Counterfactual Dependence
- The counterfactual dependence model is also known as Rubin Causal Model (RCM) or Neyman-Rubin Causal Model.
- Definition Revisit:
- Let \(T\) be binary evenet (\(T\) for Treatment)
- \(T=1\): Treated
- \(T=0\): Untreated
- Let \(Y\) be some outcome of interest
- \(Y_1\equiv Y\) in the counterfactual world where \(T=1\).
- \(Y_0\equiv Y\) in the counterfactual world where \(T=0\).
- \(T\) causes \(Y\) if and only if \(Y\) occurs when \(T\) occurs, and \(Y\) would not have occurred in the counterfactual world where \(T\) did not occur.
- Individual Treatment Effect:
- Causal Effect on \(T\) on \(Y\) is \(Y_1-Y_0\)
- \(T\) has a causal effect on \(Y\) if and only if \(Y_1-Y_0\neq0\)
- Problem: \(Y_1-Y_0\) is not observable.
- Many events can be causes of the same effect in this sense
- Potential Outcomes Cheatsheet
Quantity |
\(E[Y_1\mid T=1]\) |
\(E[Y_0\mid T=0]\) |
\(E[Y_1\mid T=0]\) |
\(E[Y_0\mid T=1]\) |
Description |
Average outcome in treated group |
Average outcome in untreated group |
Average outcome in the untreated group if they’d been treated |
Average outcome in the treated group if they’d been untreated |
Factual (Observed) or Counterfactual? |
Factual |
Factual |
Counterfactual |
Counterfactual |
Limits to Counterfactual Dependence
- The fundamental Problem of Causal Inference
- A most one of \(Y_1\) or \(Y_0\) is observable.

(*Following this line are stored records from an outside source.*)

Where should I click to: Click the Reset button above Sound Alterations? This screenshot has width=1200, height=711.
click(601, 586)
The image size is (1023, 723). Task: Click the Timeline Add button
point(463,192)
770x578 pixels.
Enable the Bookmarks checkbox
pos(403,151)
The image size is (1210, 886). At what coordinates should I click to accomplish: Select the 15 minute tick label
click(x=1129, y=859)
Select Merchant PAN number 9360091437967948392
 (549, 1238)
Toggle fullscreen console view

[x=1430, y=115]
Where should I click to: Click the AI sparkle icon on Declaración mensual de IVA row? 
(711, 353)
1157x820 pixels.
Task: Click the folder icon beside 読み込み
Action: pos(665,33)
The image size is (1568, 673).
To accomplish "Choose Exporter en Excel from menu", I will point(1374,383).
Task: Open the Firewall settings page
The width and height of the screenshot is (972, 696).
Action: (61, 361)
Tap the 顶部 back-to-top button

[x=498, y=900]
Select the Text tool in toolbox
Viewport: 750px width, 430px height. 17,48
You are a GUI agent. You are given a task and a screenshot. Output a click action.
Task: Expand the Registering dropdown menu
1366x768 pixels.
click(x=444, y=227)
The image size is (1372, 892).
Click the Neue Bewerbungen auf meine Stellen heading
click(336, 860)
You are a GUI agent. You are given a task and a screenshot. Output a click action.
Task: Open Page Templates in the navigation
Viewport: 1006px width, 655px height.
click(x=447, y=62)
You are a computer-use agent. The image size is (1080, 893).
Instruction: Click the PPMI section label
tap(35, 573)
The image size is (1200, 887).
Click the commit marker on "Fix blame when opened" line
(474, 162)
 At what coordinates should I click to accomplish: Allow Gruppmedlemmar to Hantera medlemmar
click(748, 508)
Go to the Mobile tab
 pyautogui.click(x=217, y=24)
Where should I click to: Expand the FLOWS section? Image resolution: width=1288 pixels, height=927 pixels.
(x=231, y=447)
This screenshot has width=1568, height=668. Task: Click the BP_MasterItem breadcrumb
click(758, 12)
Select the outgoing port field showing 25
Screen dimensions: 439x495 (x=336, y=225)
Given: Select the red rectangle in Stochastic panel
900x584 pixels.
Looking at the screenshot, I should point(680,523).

- If \(T=1\), then we only see \(Y_1\)
- If \(T_0\), we only observe \(Y_0\)
- Never get to observe \(Y_1-Y_0\): the fundamental problem of causal inference
- How will get purchase on the problem?
- The goal is to get groups that are comparable to each other, but differ in whether they get the treatment or not
- Comparable in what sense? In the sense that they have the same potential outcomes - Apples to Apples
- Differ in treatment due to experimental manipulation or natural experiments
- All of this will be ON AVERAGE, so we will be restricted to talking about Average Causal Effect (or Average Treatment Effects)
- Coherent and Incoherent Causal Questions:
- Infinite number of factors that, had they been different, would have changed the real world.
- Solution: Narrow Question
- Answerable and Unanswerable Causal Questions
- Questions are unanswerable due to the fundamental problem of causal inference
- As for unanswerable questions, we will instead talk about the Average Treatment Effect or the Average effects for a particular population of interest
- Does not mean one grand effect for all.